The things that script checks for are a great start. Drives going offline or having SMART status changes should be alerted.
Booting from the pfSense Installer image made me wish for a few things like smartmontools to be in that image to aid with recovery.
-
If you have SMART enabled and it fails I'd expect to see some sort of alert. Were you able to see anything logged before it failed?
-
@stephenw10 No emails were emitted; it just stopped routing and didn't come back when rebooted.
If a drive went offline and the pool changed to DEGRADED, the only time I'd have learned that from that script is after the cron job successfully ran, weekly.
Something needs to detect the pool transitioning away from ONLINE or a drive going offline.
-
Hmm, do the drives now fail a SMART check? I guess one doesn't respond at all....
This seems like something that has been raised before. Unsurprisingly. I thought there was an open ticket for it.....
-
Oh I'm thinking of the bug you linked.

Here this didn't help because weekly tests were not frequent enough. Some active service that triggered on status change would be better I agree. However that script looks pretty light apart from the scrub every time it runs. You could run that far more frequently if you removed that.
-
@stephenw10 said in Notifications for ZFS status:
Here this didn't help because weekly tests were not frequent enough. Some active service that triggered on status change would be better I agree. However that script looks pretty light apart from the scrub every time it runs. You could run that far more frequently if you removed that.
It would be ideal for the base OS to be watching for status change. I just wanted to put that thought out there -- polling consumes extra power, isn't ever frequent enough, etc.

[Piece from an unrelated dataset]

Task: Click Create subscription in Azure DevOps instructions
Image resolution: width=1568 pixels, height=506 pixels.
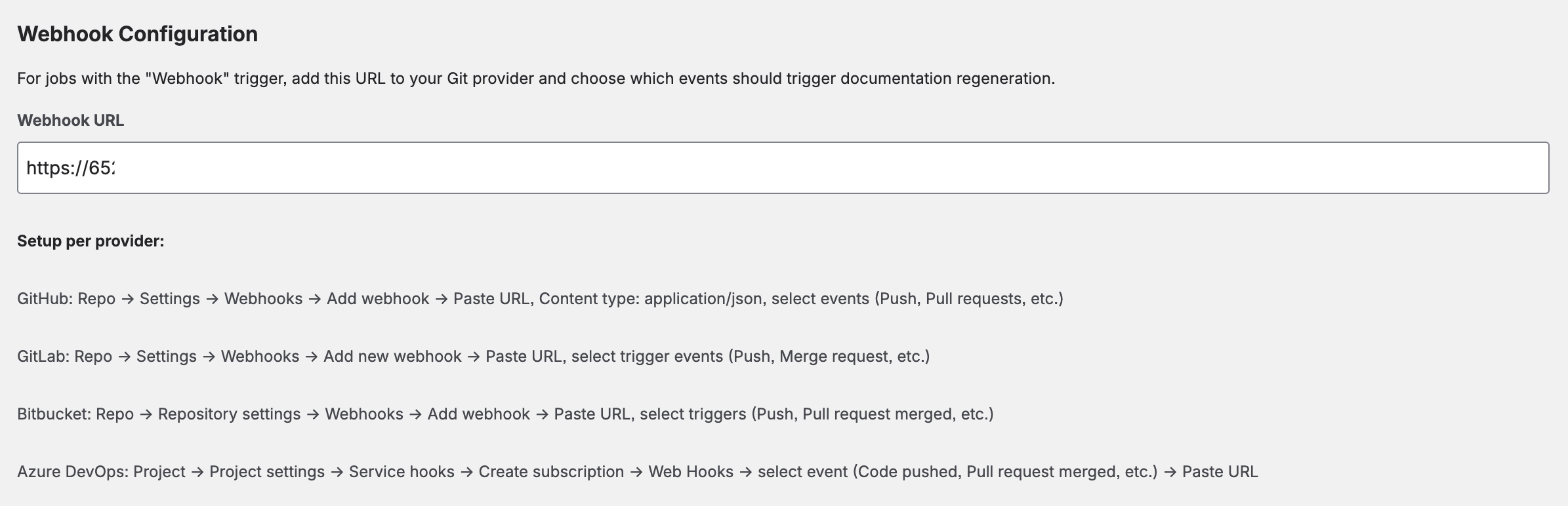Action: [552, 471]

I'm not sure that this would have actually helped in my situation or not as I don't know if there was enough time between the two drive failures to have done anything to rebuild the pool.
-
While I'm thinking about ZFS-related things, I have just enough modifications to pfSense that require backup that a built-in ZFS send/recv solution would be a good addition.
If you're wondering what those non-packaged mods are:
- https://github.com/clara-j/pfsense_zfs_check
- wpa_supplicant setup for AT&T fiber
- https://github.com/LeonStraathof/pfsense-speedtest-widget
I think all of these could be handled if there was a designated directory that was included in backups and/or packed into config.xml.
-
Consider using :

it permits you to store the files you've added yourself in the main pfSense config.xml. As this file is already backed up regularly, (right ?) you've everything in one place.

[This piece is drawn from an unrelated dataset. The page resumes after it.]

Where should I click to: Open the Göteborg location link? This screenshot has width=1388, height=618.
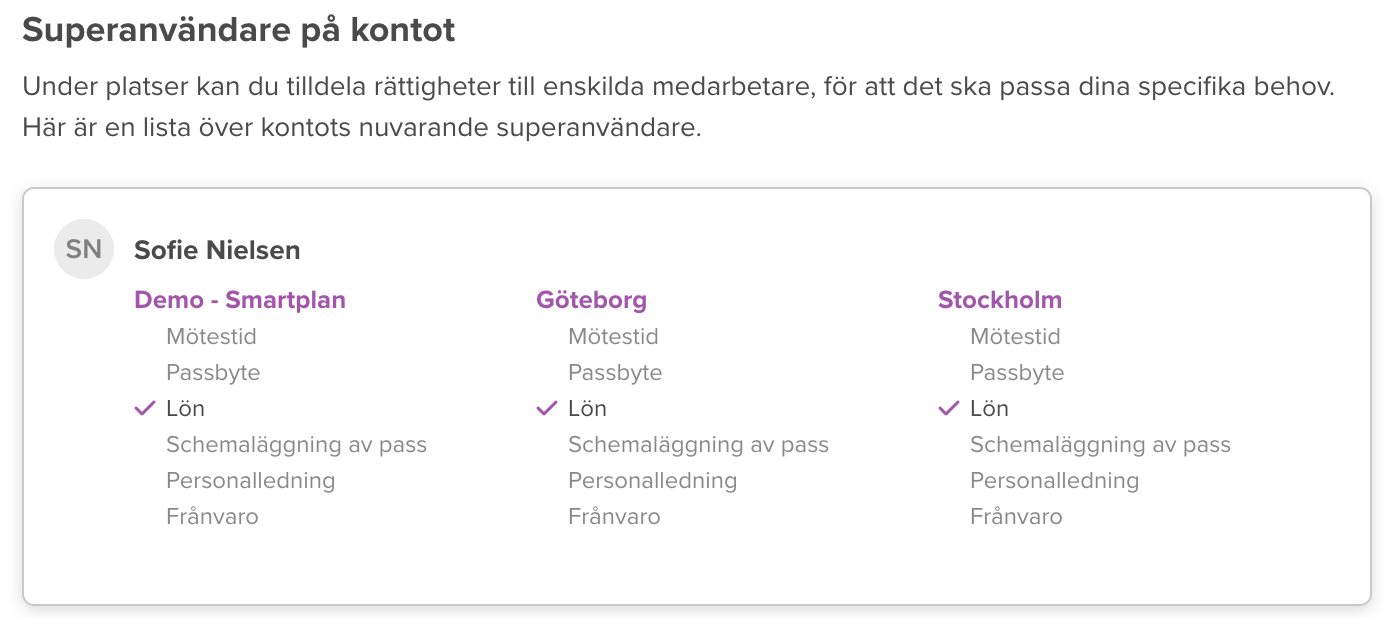pos(591,300)
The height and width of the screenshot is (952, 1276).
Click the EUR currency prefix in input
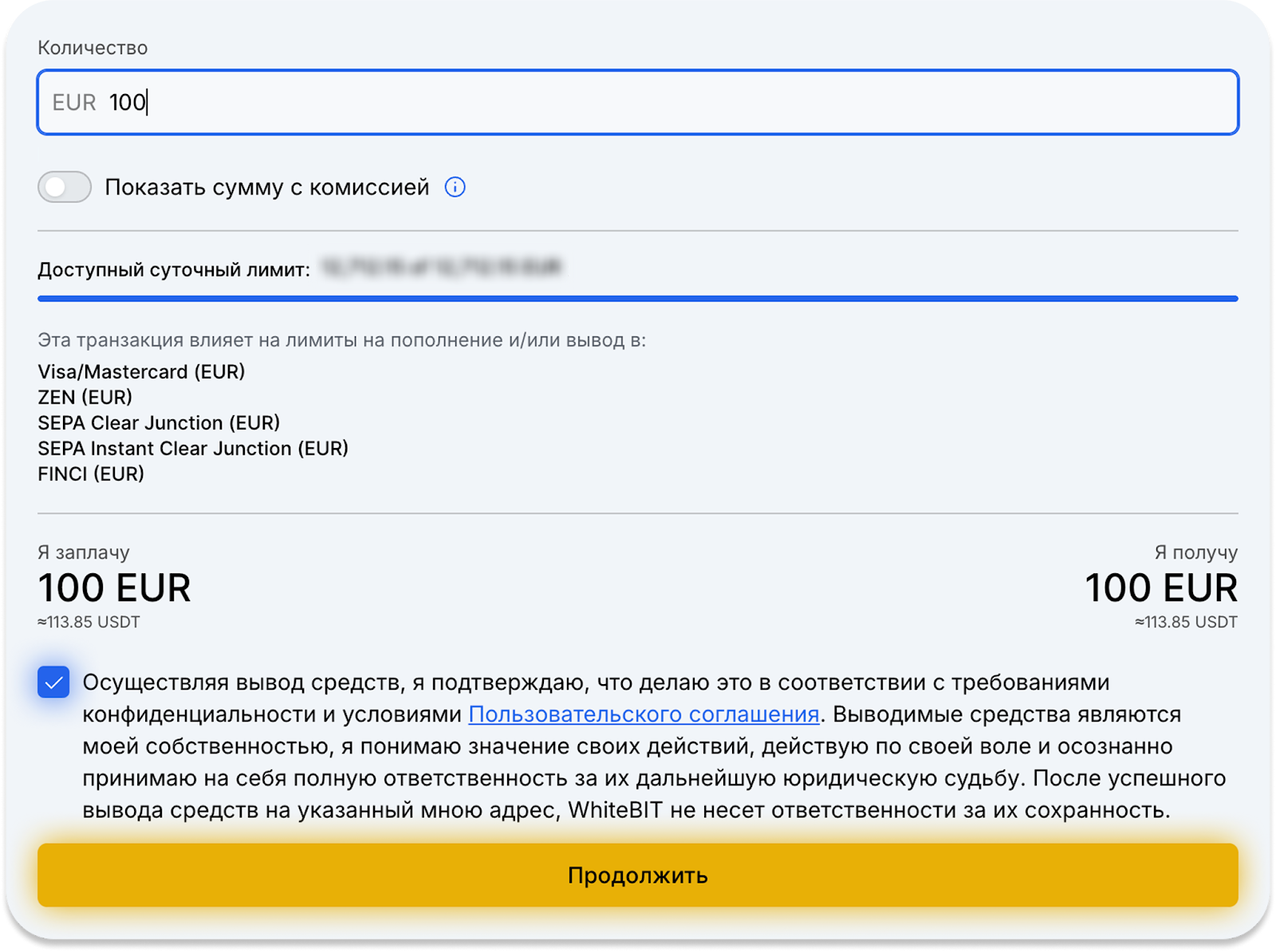(x=73, y=103)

ZFS is pretty well protected for the "shoot in the foot" situations like shutting down the system by ripping out the power (get an UPS anyway !).
pfSense shouldn't really contain any important data except for the above mentioned config.xml.Also : apply the Keep It Simple rule. The day you need to re setup or re install, you do this probably to regain Internet access, and KIS helps to do ASAP.

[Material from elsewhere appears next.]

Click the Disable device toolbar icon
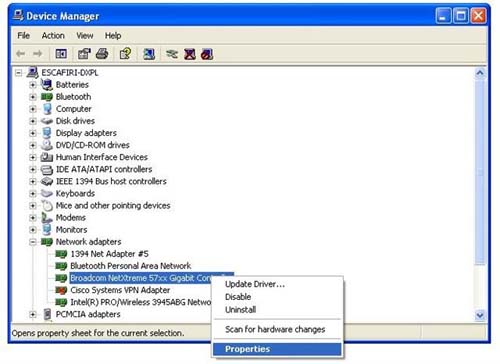The width and height of the screenshot is (500, 364). pos(190,54)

You don't want to take any complicated steps at that moment.@ohmantics said in Notifications for ZFS status:
https://github.com/LeonStraathof/pfsense-speedtest-widget
Speed tests shouldn't be executed on a router (firewall). You should 'speedtest' through your router/firewall.
-
@Gertjan said in Notifications for ZFS status:
Speed tests shouldn't be executed on a router (firewall).
Generally that's true but not always. For example my WAN here is ~80Mbps and that really presents no problem for the client on the firewall itself.
Also if you understand the problem then it can still be useful, even if it can't reach the full rate, comparative results. Or to confirm you are not limited to some much lower rate.
But, yes, to test the full bandwidth possible with the pfSense install you should test through it and not to or from it.

-
@Gertjan said in Notifications for ZFS status:
Consider using :

it permits you to store the files you've added yourself in the main pfSense config.xml. As this file is already backed up regularly, (right ?) you've everything in one place.
I've been using pfSense for over a decade and I never noticed this package. Looks like an excellent solution to preserve some of these customizations. Kinda a shame that none of the recipes online for modifying pfSense use this.
@ohmantics said in Notifications for ZFS status:
https://github.com/LeonStraathof/pfsense-speedtest-widget
Speed tests shouldn't be executed on a router (firewall). You should 'speedtest' through your router/firewall.
This is just a convenience widget, not setup as a cron job. It gives one data point among many to consider when debugging performance problems. I don't see an issue with that.